Diabetes Drug Mimics Caloric Restriction (in worms)


In a study published this week in the journal ‘Cell’, doctors have shown that a widely prescribed drug used to treat type 2 diabetes can aggressively slow the aging process in worms, by mimicking the effects of caloric restriction.

The drug, Metformin, altered the biochemistry of the worms by affecting a strain of E. coli bacteria that they were bred to carry inside them. This E. coli bacteria is similar to that carried by human beings, and helps the worm extract nutrients from food.

Caloric restriction, or long-term dieting, has been shown in a wide variety of animals to extend lifespan, sometimes by as much as 30%. Drugs that could mimic this effect, without the difficulty and danger of severely restricting food intake, would be a godsend to pharmaceutical companies and dieters alike.

The doctors discovered that the diabetes drug prevented the E. coli from metabolizing B-vitamins and a substance called methionine which is one of the building blocks of proteins.
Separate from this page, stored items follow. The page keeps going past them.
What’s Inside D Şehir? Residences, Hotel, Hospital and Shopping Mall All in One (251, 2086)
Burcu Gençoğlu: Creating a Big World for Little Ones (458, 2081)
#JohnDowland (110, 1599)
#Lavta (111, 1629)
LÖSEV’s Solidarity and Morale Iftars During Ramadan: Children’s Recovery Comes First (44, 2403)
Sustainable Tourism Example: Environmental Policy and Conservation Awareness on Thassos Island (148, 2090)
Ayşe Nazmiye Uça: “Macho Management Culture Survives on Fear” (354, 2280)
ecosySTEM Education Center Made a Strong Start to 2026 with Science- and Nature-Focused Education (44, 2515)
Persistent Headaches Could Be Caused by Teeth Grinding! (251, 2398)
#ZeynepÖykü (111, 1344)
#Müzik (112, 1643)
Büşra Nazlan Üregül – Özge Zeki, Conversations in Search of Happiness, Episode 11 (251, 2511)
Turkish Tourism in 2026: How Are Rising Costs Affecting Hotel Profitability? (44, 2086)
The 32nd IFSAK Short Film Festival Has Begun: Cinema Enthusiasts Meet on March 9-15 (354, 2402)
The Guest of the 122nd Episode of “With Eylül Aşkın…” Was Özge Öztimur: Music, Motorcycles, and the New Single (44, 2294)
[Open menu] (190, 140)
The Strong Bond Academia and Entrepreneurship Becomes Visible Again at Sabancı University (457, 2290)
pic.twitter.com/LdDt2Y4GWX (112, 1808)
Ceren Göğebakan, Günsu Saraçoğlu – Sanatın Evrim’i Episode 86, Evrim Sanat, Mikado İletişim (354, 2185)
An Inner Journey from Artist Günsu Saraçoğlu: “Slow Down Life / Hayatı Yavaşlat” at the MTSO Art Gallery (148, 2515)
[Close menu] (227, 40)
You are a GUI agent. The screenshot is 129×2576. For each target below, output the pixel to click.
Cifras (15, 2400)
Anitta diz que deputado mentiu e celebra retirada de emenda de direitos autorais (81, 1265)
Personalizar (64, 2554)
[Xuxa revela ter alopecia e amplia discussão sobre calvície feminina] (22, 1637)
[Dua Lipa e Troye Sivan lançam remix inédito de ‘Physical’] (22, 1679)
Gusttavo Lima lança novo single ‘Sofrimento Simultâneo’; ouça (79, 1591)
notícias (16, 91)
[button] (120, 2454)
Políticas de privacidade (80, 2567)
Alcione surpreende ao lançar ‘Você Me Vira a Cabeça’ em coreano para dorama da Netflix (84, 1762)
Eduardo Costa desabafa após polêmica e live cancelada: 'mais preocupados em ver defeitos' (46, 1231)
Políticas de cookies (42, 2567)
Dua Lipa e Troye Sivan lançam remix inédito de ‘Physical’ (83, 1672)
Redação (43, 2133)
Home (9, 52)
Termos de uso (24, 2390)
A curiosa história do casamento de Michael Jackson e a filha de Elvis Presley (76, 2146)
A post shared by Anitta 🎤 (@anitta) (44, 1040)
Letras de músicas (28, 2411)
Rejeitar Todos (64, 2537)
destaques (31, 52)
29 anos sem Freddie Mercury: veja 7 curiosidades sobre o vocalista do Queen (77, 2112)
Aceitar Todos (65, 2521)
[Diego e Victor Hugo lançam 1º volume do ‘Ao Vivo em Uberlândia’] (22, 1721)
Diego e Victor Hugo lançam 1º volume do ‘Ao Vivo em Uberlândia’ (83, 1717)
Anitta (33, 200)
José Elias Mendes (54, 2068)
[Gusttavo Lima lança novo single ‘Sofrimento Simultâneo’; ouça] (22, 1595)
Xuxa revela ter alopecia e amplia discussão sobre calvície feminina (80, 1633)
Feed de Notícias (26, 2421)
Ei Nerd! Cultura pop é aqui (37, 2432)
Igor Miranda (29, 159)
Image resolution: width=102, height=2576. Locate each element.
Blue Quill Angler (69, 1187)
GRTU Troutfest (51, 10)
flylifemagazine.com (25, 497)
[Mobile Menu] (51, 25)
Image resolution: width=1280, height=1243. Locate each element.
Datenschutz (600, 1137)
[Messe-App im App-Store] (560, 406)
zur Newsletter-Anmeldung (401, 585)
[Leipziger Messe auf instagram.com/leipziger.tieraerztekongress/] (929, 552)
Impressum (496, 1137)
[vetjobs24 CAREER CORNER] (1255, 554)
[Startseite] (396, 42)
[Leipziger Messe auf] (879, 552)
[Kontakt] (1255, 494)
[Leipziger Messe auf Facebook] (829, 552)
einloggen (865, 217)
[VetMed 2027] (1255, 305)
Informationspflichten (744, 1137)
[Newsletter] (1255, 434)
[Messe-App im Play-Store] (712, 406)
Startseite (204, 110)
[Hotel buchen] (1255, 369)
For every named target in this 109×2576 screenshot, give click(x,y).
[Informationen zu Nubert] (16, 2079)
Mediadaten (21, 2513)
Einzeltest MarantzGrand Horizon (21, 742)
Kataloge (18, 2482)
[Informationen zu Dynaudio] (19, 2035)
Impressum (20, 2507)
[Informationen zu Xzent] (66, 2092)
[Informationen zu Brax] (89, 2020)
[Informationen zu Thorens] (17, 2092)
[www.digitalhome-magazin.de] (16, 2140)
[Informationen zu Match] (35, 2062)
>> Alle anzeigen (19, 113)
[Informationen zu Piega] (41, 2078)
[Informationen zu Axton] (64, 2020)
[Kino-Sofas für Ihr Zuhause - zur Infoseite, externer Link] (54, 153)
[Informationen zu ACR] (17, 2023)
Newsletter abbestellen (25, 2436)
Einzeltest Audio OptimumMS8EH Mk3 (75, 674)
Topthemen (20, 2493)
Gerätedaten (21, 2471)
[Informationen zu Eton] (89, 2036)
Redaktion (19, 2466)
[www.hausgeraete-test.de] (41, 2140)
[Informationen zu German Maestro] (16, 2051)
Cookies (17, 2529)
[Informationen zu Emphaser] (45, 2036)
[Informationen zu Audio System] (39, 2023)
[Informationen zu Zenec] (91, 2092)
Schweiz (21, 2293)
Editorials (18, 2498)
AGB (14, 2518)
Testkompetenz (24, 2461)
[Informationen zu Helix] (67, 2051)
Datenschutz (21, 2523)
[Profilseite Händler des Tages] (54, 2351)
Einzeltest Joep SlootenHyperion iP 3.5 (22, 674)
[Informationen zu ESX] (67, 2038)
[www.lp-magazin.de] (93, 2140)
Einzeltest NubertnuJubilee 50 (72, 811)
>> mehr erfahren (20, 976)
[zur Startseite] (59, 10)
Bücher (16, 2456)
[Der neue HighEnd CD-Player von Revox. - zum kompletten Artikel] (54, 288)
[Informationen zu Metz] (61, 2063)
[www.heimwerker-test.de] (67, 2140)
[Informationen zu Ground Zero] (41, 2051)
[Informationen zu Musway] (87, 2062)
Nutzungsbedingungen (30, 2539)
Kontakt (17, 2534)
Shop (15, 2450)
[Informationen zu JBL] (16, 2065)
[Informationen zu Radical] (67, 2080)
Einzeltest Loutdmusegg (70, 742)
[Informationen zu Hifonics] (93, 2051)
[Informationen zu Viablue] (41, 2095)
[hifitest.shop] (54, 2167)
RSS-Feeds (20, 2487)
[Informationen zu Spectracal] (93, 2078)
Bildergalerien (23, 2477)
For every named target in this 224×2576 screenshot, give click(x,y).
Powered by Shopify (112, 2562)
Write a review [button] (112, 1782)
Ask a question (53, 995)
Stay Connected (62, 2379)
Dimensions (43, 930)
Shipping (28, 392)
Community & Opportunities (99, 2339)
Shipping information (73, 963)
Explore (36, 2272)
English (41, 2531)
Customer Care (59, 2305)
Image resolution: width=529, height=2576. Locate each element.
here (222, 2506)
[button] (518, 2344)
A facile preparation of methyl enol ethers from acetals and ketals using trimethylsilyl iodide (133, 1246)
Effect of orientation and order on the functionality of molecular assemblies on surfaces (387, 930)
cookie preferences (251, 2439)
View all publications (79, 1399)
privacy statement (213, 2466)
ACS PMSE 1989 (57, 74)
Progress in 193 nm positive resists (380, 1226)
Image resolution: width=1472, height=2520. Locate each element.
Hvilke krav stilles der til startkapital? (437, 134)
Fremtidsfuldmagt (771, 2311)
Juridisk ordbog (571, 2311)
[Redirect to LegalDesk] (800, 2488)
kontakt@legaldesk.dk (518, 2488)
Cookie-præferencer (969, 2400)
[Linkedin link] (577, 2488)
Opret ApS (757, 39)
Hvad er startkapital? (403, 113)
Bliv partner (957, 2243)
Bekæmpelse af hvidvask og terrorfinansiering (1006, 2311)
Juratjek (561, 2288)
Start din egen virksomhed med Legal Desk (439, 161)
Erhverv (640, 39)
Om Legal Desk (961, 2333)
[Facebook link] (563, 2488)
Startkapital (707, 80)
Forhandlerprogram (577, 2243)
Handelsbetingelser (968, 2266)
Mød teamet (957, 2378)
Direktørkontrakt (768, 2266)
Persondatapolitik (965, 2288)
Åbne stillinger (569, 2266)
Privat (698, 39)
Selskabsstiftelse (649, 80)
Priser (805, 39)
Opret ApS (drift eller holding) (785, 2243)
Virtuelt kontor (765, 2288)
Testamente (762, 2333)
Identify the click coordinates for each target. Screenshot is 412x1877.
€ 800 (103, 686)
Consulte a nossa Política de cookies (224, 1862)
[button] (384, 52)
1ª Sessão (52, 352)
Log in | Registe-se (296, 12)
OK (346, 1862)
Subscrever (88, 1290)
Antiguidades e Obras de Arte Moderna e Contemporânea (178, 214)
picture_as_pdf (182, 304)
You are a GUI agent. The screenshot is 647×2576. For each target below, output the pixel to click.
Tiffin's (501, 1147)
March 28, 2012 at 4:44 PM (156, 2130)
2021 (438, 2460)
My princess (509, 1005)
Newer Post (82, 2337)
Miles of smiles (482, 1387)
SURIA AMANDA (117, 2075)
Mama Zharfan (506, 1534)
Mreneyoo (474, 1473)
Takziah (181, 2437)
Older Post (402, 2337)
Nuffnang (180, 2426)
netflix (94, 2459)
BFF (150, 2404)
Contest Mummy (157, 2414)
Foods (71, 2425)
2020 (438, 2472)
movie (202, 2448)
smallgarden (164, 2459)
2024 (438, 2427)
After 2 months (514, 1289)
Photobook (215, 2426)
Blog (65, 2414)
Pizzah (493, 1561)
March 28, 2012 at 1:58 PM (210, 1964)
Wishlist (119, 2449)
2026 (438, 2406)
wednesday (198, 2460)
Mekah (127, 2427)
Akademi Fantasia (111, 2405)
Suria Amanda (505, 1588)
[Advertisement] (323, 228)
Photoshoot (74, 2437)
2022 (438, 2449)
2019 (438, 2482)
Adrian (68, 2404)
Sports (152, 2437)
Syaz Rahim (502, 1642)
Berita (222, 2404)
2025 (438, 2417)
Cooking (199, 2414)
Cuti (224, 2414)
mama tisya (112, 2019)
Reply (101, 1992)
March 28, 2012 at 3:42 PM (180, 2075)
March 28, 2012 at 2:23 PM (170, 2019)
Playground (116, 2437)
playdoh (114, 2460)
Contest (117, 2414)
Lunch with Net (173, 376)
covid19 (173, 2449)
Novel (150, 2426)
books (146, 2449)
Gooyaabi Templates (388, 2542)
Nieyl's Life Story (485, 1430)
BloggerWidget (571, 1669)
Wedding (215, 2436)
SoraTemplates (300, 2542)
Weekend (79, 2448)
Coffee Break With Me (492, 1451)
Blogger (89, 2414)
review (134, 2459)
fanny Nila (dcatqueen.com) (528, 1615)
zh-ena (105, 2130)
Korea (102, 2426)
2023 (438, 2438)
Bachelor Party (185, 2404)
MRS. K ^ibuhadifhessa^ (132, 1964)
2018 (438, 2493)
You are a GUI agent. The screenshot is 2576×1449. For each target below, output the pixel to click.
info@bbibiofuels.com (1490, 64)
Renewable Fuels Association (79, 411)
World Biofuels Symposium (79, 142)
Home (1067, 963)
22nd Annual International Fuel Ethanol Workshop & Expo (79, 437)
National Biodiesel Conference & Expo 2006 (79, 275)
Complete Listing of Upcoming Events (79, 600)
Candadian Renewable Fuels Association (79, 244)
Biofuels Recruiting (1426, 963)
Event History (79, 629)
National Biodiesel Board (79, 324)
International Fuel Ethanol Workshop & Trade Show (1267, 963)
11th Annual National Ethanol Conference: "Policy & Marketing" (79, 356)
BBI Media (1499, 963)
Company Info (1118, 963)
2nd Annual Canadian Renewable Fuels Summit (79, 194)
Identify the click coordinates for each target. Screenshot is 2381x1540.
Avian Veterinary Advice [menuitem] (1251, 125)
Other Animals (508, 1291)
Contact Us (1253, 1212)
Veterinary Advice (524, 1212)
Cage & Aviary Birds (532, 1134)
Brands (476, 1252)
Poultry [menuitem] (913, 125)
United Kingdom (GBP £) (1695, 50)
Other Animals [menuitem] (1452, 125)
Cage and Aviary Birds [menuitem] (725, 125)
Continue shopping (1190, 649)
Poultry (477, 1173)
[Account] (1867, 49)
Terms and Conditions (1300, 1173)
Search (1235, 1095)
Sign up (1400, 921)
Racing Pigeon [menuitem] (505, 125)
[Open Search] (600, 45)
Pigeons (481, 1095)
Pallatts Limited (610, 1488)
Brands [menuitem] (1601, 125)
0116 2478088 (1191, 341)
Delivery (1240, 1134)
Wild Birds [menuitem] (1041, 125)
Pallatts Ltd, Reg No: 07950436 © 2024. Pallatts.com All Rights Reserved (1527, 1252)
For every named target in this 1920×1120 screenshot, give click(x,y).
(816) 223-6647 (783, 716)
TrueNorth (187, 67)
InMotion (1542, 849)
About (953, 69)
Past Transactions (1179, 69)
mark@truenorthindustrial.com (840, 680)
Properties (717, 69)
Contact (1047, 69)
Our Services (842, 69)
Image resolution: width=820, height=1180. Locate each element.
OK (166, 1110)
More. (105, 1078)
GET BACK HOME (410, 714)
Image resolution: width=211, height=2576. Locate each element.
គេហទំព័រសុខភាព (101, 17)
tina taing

This prevented the worm from absorbing the nutrients that it would normally get from the food and so its body reacted as if it were undergoing caloric restriction.

Overall, treatment with metformin adds up to 6 days of life for the worm which is equivalent to around a third of its normal lifespan. It seems to work by altering metabolism in the bacteria that live in the worm, which in turn limits the nutrients that are available to the worm host and has a similar effect to restricting the diet.

However, in an interesting twist, when the doctors added sugar to the diet of the worms that had been treated with Metformin, the effect disappeared. Since this drug is given to patients with high blood glucose levels, this may be a clue as to how the drug works in human beings.

Of course this is no license for healthy people to go out and begin taking Metformin. Doctors still have no idea if it would have a similar effect on human beings. And just as importantly, it seemingly is rendered useless in the presence of too much sugar. So even if this drug does eventually have medical uses in the treatment of obesity, there will still need to be sacrifices made.

We don’t know from this study whether metformin has any effect on human ageing. The more interesting finding is the suggestion that drugs that alter bacteria in the gut could give us a new way of treating or preventing metabolic diseases like obesity and diabetes.

But having said that, Metformin did extend the worms’ lifespan by a full 30%. If something similar could be done for human beings, it might very well change the way we think about growing old.